---- INFORMATION SUPPLIED

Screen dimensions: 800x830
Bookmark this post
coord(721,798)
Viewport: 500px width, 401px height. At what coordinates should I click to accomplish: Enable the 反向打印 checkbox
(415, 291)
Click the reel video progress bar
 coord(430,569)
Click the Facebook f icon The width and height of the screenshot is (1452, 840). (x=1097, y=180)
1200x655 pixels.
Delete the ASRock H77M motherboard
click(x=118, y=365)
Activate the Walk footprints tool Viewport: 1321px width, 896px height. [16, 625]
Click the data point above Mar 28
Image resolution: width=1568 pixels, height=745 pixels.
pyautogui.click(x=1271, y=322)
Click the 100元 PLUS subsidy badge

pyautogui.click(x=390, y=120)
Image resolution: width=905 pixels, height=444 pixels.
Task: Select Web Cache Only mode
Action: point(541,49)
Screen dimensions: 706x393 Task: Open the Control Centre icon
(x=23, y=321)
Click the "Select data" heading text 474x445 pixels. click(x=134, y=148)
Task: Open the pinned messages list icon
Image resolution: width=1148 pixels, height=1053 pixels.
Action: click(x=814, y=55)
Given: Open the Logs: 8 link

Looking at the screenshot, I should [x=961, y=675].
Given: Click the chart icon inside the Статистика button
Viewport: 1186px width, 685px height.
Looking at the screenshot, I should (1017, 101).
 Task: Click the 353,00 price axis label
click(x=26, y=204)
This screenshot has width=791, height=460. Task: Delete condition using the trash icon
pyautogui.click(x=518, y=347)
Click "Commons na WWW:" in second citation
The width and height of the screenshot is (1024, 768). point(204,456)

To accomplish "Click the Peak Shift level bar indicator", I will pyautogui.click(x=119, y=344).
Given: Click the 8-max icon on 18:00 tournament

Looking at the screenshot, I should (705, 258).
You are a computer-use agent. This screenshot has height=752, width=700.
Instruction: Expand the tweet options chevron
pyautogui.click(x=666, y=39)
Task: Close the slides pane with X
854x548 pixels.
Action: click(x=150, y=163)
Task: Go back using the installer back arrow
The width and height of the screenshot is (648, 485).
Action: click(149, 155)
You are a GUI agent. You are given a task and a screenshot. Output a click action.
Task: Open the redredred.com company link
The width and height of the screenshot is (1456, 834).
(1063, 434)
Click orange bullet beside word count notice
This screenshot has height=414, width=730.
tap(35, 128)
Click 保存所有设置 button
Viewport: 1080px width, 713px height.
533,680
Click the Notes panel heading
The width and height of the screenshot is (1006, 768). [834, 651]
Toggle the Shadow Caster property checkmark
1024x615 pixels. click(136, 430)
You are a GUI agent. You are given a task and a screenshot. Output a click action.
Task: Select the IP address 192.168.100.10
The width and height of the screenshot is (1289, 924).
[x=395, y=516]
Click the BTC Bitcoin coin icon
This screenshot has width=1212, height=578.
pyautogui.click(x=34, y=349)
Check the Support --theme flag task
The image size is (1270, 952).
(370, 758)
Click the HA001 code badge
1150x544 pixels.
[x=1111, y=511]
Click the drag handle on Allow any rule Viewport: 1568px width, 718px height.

--------

Extract exactly and only the lines above from the line containing "Given: Click the 8-max" through the line containing "Task: Open the redredred.com company link", both end lines included.

TASK SOLUTION
Given: Click the 8-max icon on 18:00 tournament

Looking at the screenshot, I should (705, 258).
You are a computer-use agent. This screenshot has height=752, width=700.
Instruction: Expand the tweet options chevron
pyautogui.click(x=666, y=39)
Task: Close the slides pane with X
854x548 pixels.
Action: click(x=150, y=163)
Task: Go back using the installer back arrow
The width and height of the screenshot is (648, 485).
Action: click(149, 155)
You are a GUI agent. You are given a task and a screenshot. Output a click action.
Task: Open the redredred.com company link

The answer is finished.